§ Passage to read
····················

[Deleted]! [Deleted]! [Deleted]!

So … there I was.

Watching Terry Prachett’s Hogfather on the TeeVee, and just as Susan (Death’s Granddaughter) and Bilious (The God of Hangovers) head off on Binky (Death’s horse) …

… the picture went right down the khazi.

ARRGGHH!

Something DirectTeeVee neglects to mention in their ads is that if you have heavy cloud-cover, the signal tends to, shall we say — break up — on it’s way to your dish.

Since it is, as I type, snowing, it’s safe to say that we’ve got heavy cloud-cover.

muttermuttersonsamutterbloodymuttermutter

Great. Just great. And I was so enjoying that movie, too.

A quick run around the Intarwebz reveals that a Hogfather DVD is available. In England. In the PAL/SECAM format.

Since American TeeVees run on the NTSC format, this doesn’t perzackly help me any.

Bugger ’em all.

*sigh*

LawDog

Abby ... Normal?
Hmm.

37 thoughts on “[Deleted]! [Deleted]! [Deleted]!”

  1. A lot of DVD player software supports playback of PAL/SECAM disks. The region lockout code may be a bigger issue (since a UK disk is Region 2 and a DVD drive you bought in the U.S. will be Region 1). Some free or open source software players will ignore the region lockout codes too, though newer DVD drives have regional lockout built into the disk. It’s kind of a gamble, but since you really seem to want to see this movie, you might want to give it a try.

····················

§ Entries provided
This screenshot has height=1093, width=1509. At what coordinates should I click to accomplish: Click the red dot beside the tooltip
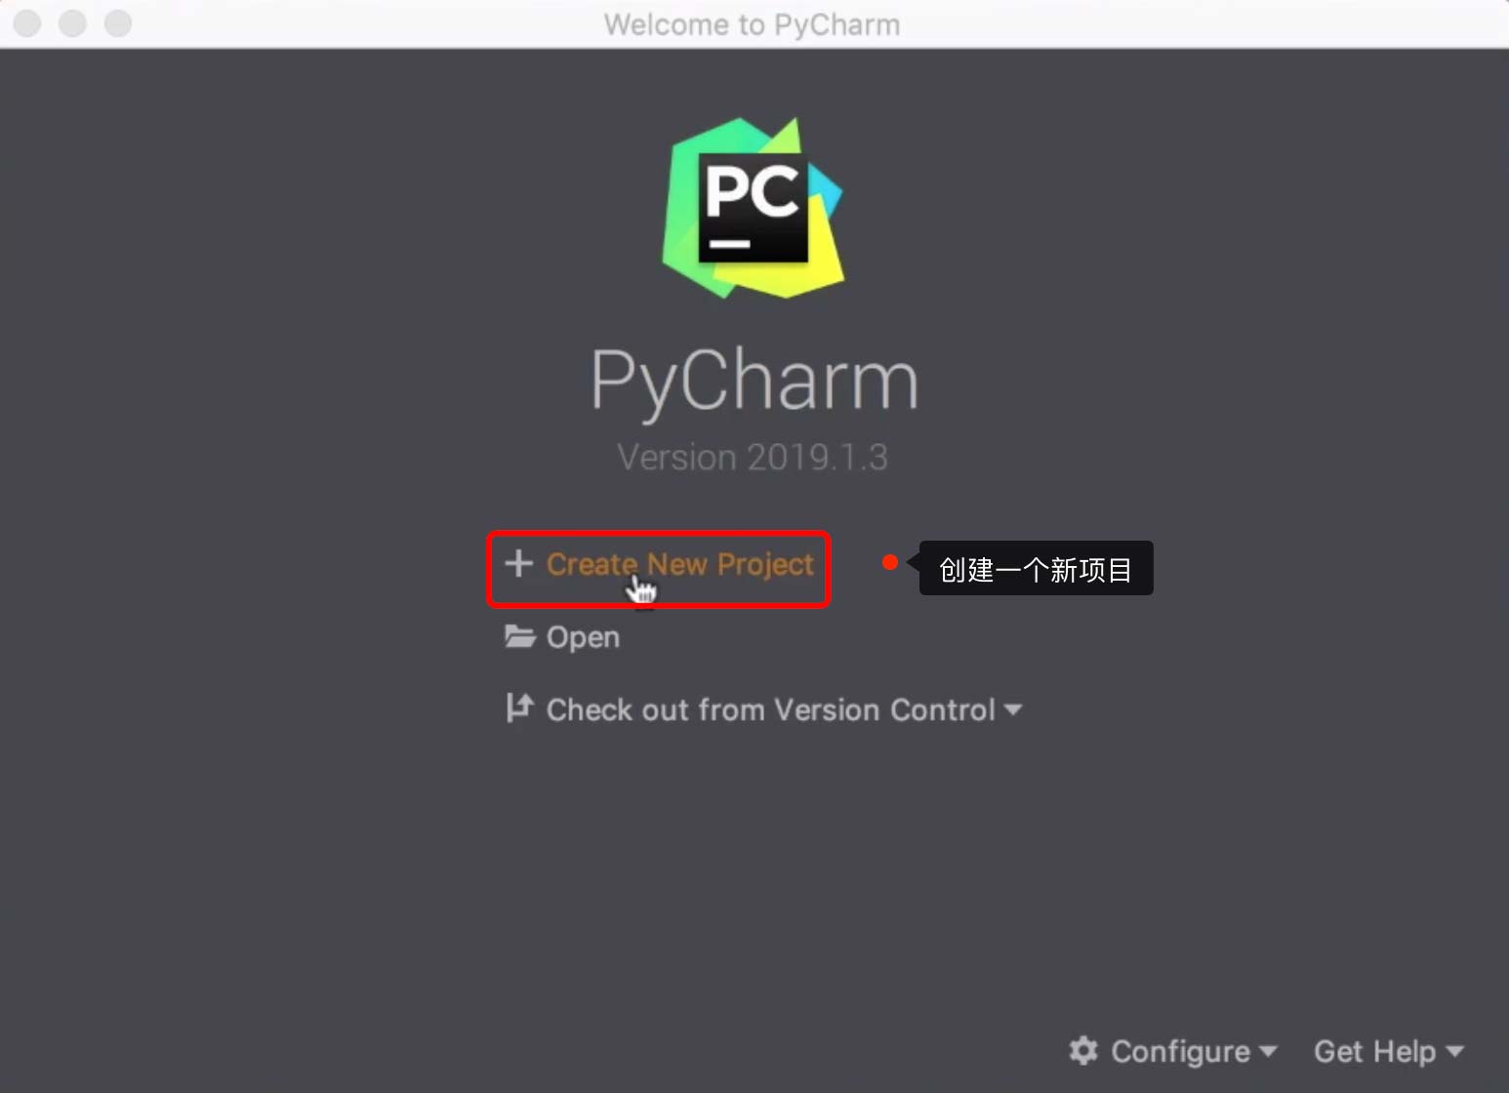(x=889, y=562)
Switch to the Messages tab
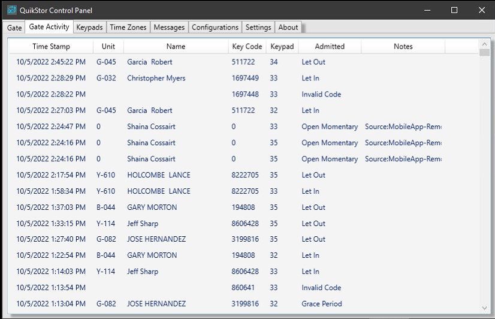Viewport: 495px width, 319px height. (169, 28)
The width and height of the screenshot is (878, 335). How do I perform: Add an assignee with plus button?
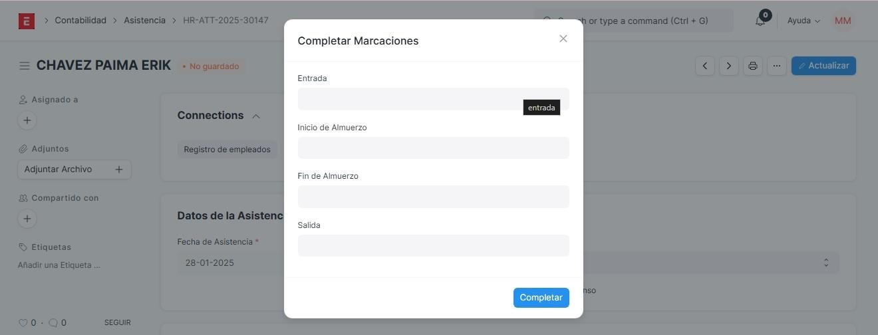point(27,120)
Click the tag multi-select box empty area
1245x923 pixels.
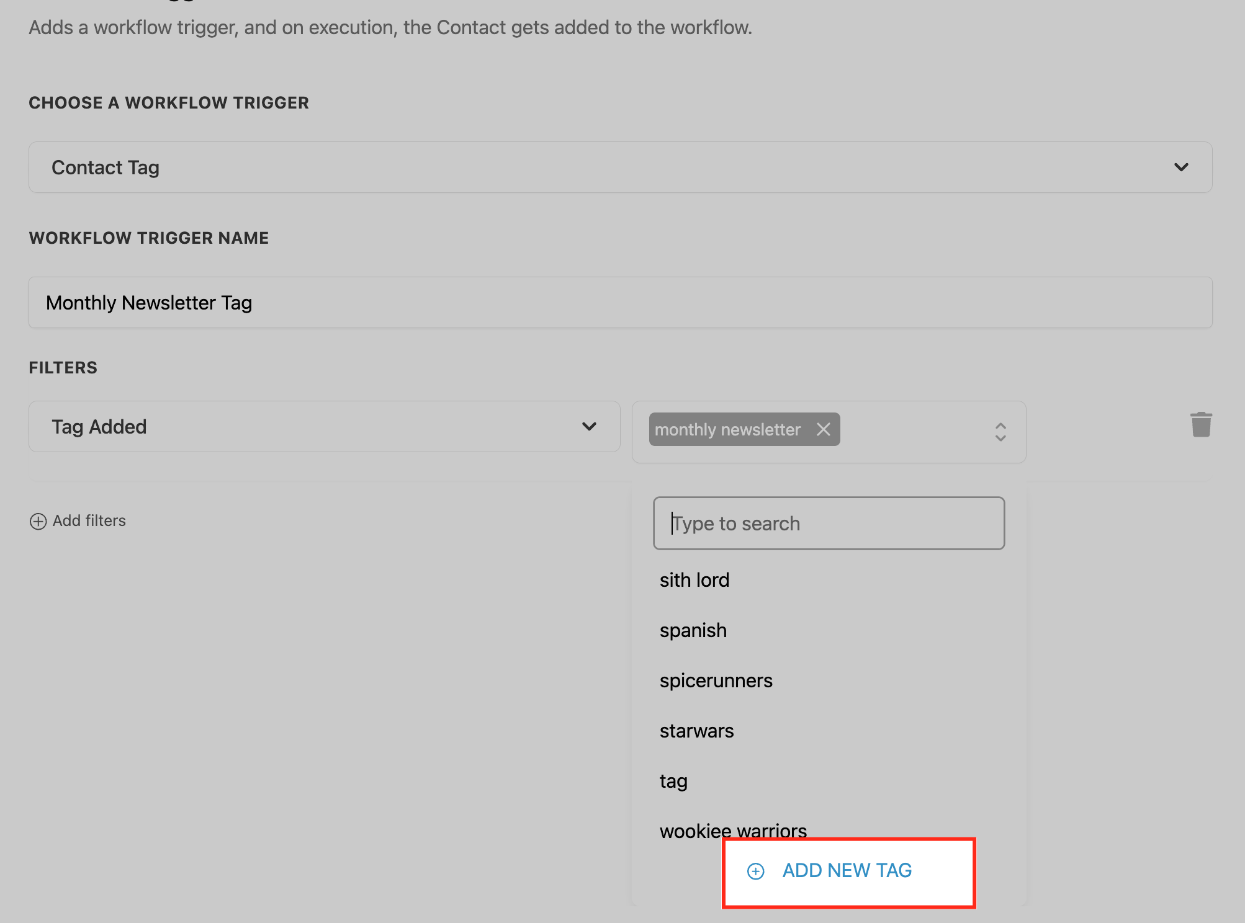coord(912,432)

····················

§ Task A
Reproduce word for word the part of the Hogfather post that begins with the words containing "So … there I" and ends with "got heavy cloud-cover.".
§ Task B
Carry on the Hogfather post from the point where it stops.
The records have no connection to the Hogfather post.

§ Task output A
So … there I was.

Watching Terry Prachett’s Hogfather on the TeeVee, and just as Susan (Death’s Granddaughter) and Bilious (The God of Hangovers) head off on Binky (Death’s horse) …

… the picture went right down the khazi.

ARRGGHH!

Something DirectTeeVee neglects to mention in their ads is that if you have heavy cloud-cover, the signal tends to, shall we say — break up — on it’s way to your dish.

Since it is, as I type, snowing, it’s safe to say that we’ve got heavy cloud-cover.

§ Task output B
  2. If it’s snowing, check the surface of your dish – any snow or moisture there can futz up the signal as well.

  3. Far be it for I, John Q. Internets, to suggest something illegal, but have you thought about commencing to the ol’ piracy? Or, failing/avoiding that, I think there are some pay-per-movie film streaming businesses that offer legit and legal content direct-to-computer. I can’t remember any names, but hopefully someone who does will catch sight of the comment…

    ~Baker M. Romeo

  4. We recorded it to the sat/dish hard drive. Maybe that can be burnt to a DVD…. for my own personal use of course, which is completely legal.

    BUggrit, Millennium hand and shrimp!

    Email me.

  5. I’ve got dish and it is pretty good about not crapping out in heavy weather. It had to be raining extremely hard or have a thunderstorm tower directly in-line with the dish and the sat to drop the signal below the threshold. Snow has to be quite heavy before it kills it. It even managed to stay up during an ice storm last winter which covered the entire dish and LNB in a heavy glaze.

    Now if a bird gets up there and decides to perch on the LNB or the arm it can whack the signal. Then there was the raccoon incident….

  6. See? If we’d just had the sense to not stop fighting the war until it was over, England, as the 14th state, would be in the same region code as the real world.

  7. My wife picked up a copy a week ago, in the US so it better be NTSC, I don’t have a PAL player. I haven’t watched it yet it was intended as a Christmas as gift for the family.

  8. There are many DVD players available that are multinorm (supporting all region codes)…we bought one for $80 so we could get Quinn DVDs from Germany.

  9. Last I checked, it was legal for one person to make a copy of a copywrited work and give that copy to an aquaintance, provided that no one makes any tangible profit.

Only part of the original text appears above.